• [Required actions]:
1. According to the passage on early New England, why does so much of the Pilgrim story still seem dim and colorless? Answer in one to three sentences.
2. Copy the passage on early New England word for word, from "Among the gaps" up to and including "an airborne guide.".
3. List each kind of land that the passage on early New England says the name Mawooshen covered.

• [Source document]:
As we shall see, the very early history of New England contains many hidden, forgotten corners, niches quite as remote as Coburn Gore. Most often, these spots of vagueness or omission arise because, in the British Isles, the evidence lies neglected, scattered in odd places in dozens of archive collections.

They contain a wealth of overlooked material about the origins of the Mayflower project and its place in the wider history of England under King James and his son the future Charles I. For the most part, British scholars have either left these very early sources untouched or failed to see their significance. They have done what the Pilgrims did not do, and left America to the Americans. This is why so much of the Pilgrim narrative remains in shadowy monochrome, like a photograph in sepia or a silent film, deprived of color, light, and sound.

Among the gaps in the story, one of the most serious concerns the trade in beaver pelts, shipped back in their thousands by way of the ports of Barnstaple, Bristol, and Plymouth in the west of England. That is why we start in Franklin County. We might begin by imagining its character, not by way of fantasy, but with the aid of available resources, scientific and archaeological, and verbal too. To help us, we might imitate the native people of the region. We might invoke the spirit of a bird to function as an airborne guide.

Today more than four hundred pairs of bald eagles breed in the state of Maine. When Charles I sat on the throne, doubtless their numbers were far greater. What might she have seen, an eagle, if in the spring of 1628 she swung her head around through three- quarters of a circle and scanned the country below Coburn Gore? She saw the land of Mawooshen. That was the name given then to the region: mountain, river, valley, plain, and coast, and among them the Eastern Abenaki, who lived between the blue ridge and the ocean.

The Bald Eagle’s Nest


From her zenith, at four thousand feet, she sees the Sandy River bending back and forth. Fed by streams cascading down off the massif, the river swings around and doubles back but never ceases to drop toward the sea. Beyond its broad, flat valley, to the south the ground rolls out to form a plain covered by birch woods and pine, with strewn on the earth beneath them hundreds of pale gray boulders. They were abandoned, like elliptical cannonballs, by the same retreating glaciers that formed the esker.

• [Extracted material]:
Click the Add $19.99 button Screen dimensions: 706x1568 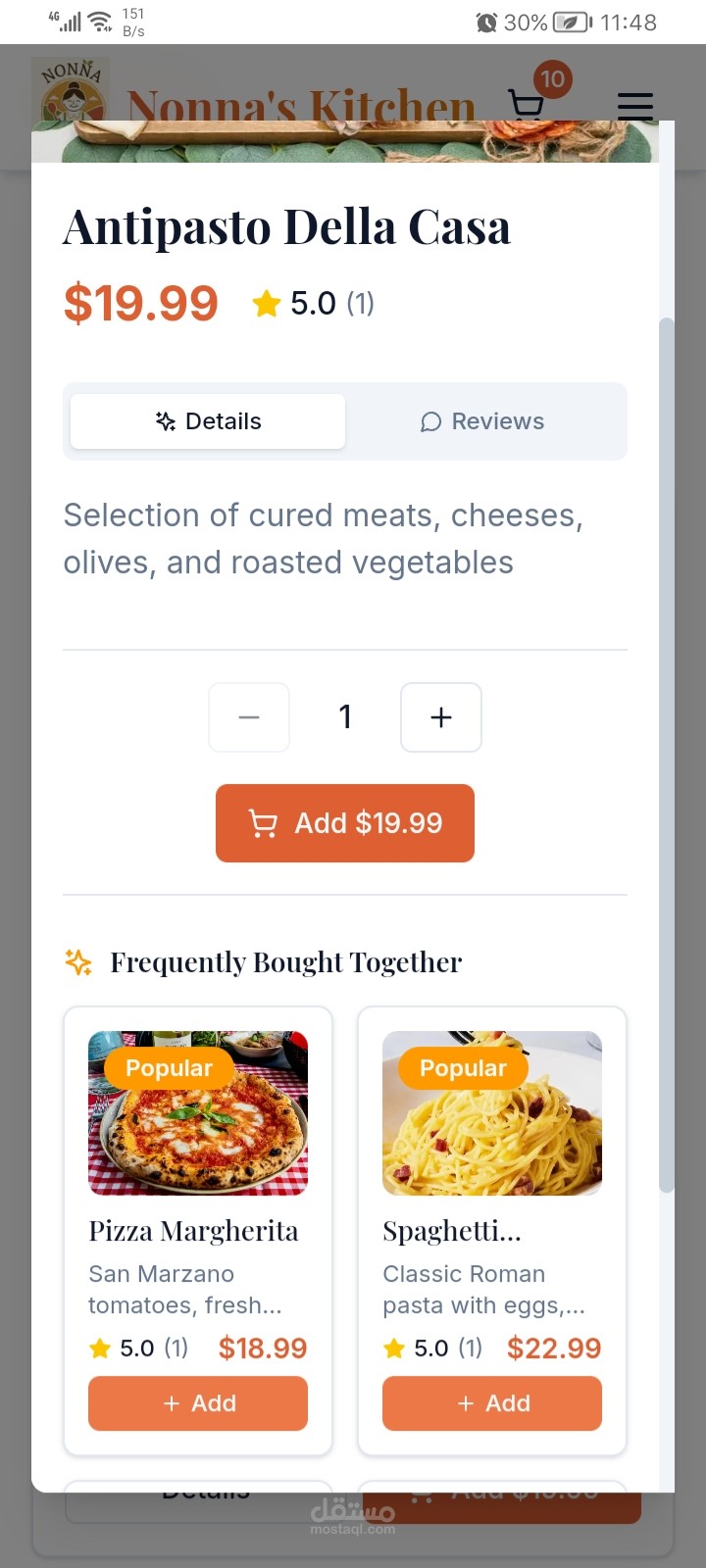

* * *

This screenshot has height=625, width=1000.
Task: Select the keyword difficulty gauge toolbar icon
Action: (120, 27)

==

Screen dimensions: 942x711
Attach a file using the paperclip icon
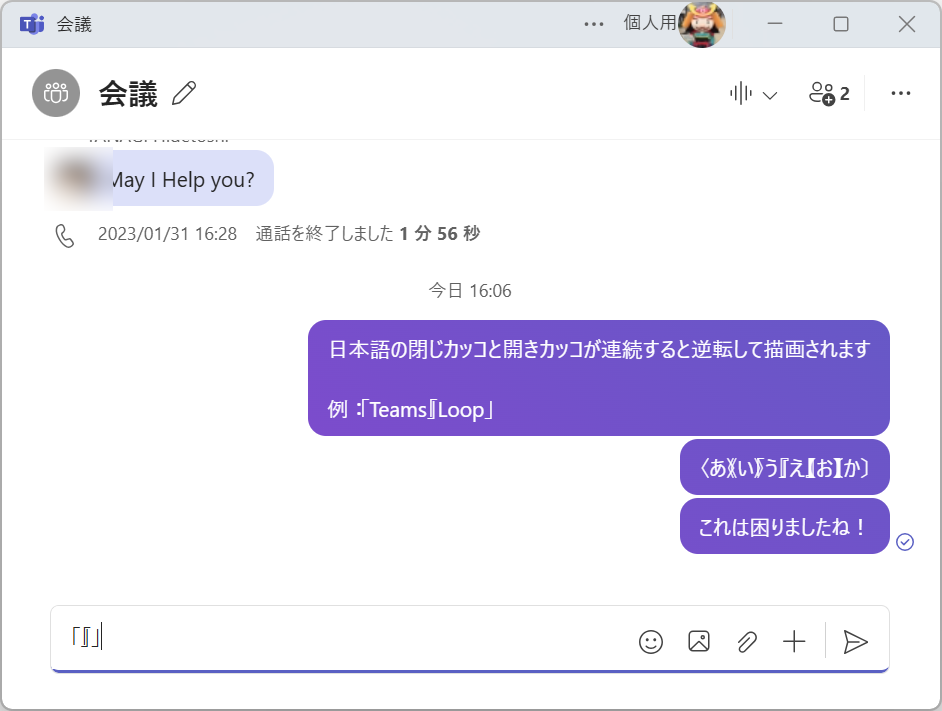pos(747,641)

• [Solved problems]:
1. British scholars have mostly left the very early sources in British archives untouched or have not seen why they matter. Because of this, much of the Pilgrim story still lacks detail, like a sepia photo or a silent film.

2.
Among the gaps in the story, one of the most serious concerns the trade in beaver pelts, shipped back in their thousands by way of the ports of Barnstaple, Bristol, and Plymouth in the west of England. That is why we start in Franklin County. We might begin by imagining its character, not by way of fantasy, but with the aid of available resources, scientific and archaeological, and verbal too. To help us, we might imitate the native people of the region. We might invoke the spirit of a bird to function as an airborne guide.

3. mountain, river, valley, plain, coast